Management will be closely monitoring the adjusted viewing habits of fans as well as the wagering habits of the sports bettors. Fans’ willingness to place bets and spend money on tickets to games, even after a coronavirus vaccine emerges, will be critical in determining how the leagues and teams will operate in the coming years.
If nothing else, erecting stadiums such as the new Dallas Cowboys’ 105,000-seat AT&T Stadium – which cost more than $1 billion to build -- is almost certain to be a thing of the past.
Many observers believe that one of the first real changes may take place among college players who now understand how much value their performance holds. They will likely feel empowered to demand real compensation that they can take to the bank – something that till has now, eluded the college sports world.
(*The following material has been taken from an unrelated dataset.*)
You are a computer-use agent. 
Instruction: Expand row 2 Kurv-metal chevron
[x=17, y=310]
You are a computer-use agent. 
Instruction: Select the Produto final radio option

College sports departments are already starting to see indications that athletes are prepared to push for a cut of the money that sporting events bring in. Players may also be looking for a seat at the table in the decision-making processes and the college sports departments will be hard-pressed to deny them these opportunities.
Some of the most vulnerable sports organizations involve soccer clubs which are under tremendous financial stress and may collapse. First-tier leagues created bubbles in Florida (MLS) and in Utah (NWSL) so that they could adapt themselves to the situation and continue with their month-long tournaments. Thus far, they have weathered the first months’ storms but, more than the big leagues who have lucrative TV contracts, the lack of game-day revenue is killing them.
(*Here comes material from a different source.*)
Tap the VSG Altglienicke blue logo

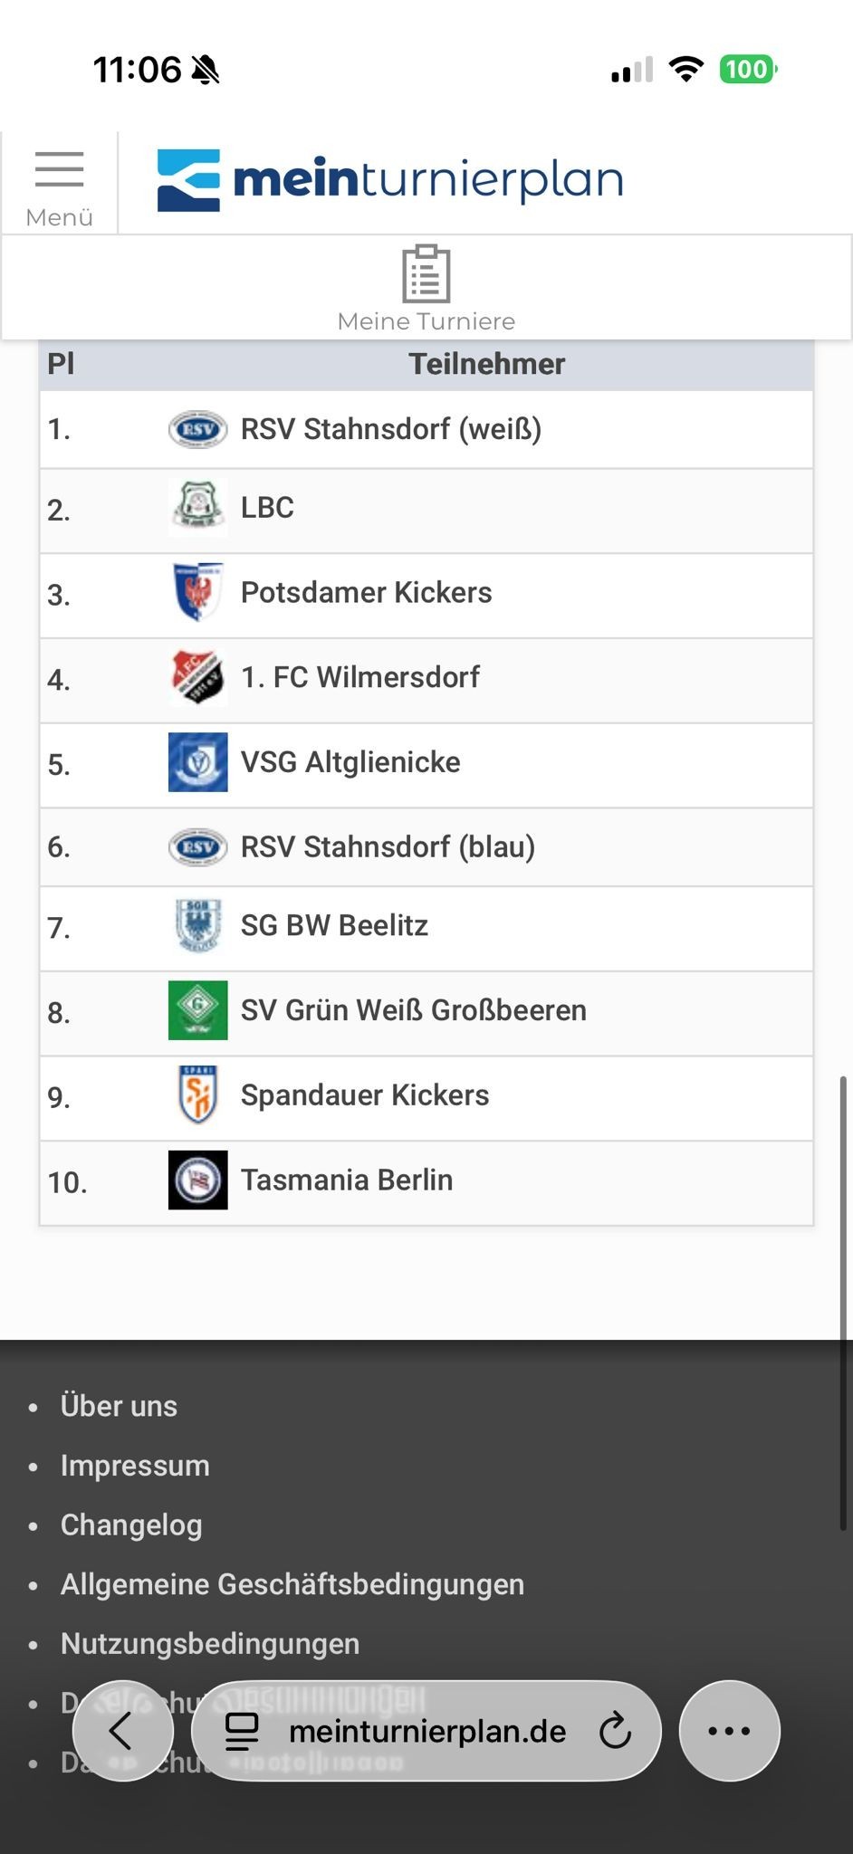[197, 762]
A number of clubs are already hinting that they’re on their way toward insolvency and no one will be surprised if that spreads.
The teams and leagues have been able to implement policies of limited access to the media but some analysts say that the lack of face-to-face contact with players and coaches is impacting negatively on sports journalists. Journalists need direct contact to ensure the quality and nuance of their reports and, lacking that. They are already complaining that their reports aren’t as thorough or engaging as they should be and will not be pleased if they don’t regain that contact in the future. .
The biggest challenge facing sports betting involves scheduling. In short, schedules are anyone’s guess. One of the biggest obstacles, of course, involves cancelled games but even if no more games are cancelled – hard to imagine – the skewed timetable makes it hard for anyone to plan.
For example, if all goes according to plan, the MLB will start its season as usual in April but its games will be taking place at the same time as the games of other leagues which have delayed the openings of their 2020/2021 seasons. Another example -- the 2020/2021 NBA season, which normally starts in October, is scheduled to begin only in January 2021 because the 2020 season is ending in October.
So…the NBA players won’t be available to represent the USA in the men’s basketball competition at the 2021 Olympics – which was itself postponed from summer 2020. And that, in turn, throws off the whole Olympics basketball competition.
Sportsbooks will be hard pressed to adjust timelines and future projections accordingly as scheduling changes across the board.
2020 will be remembered for many things including its impact on American sports scene.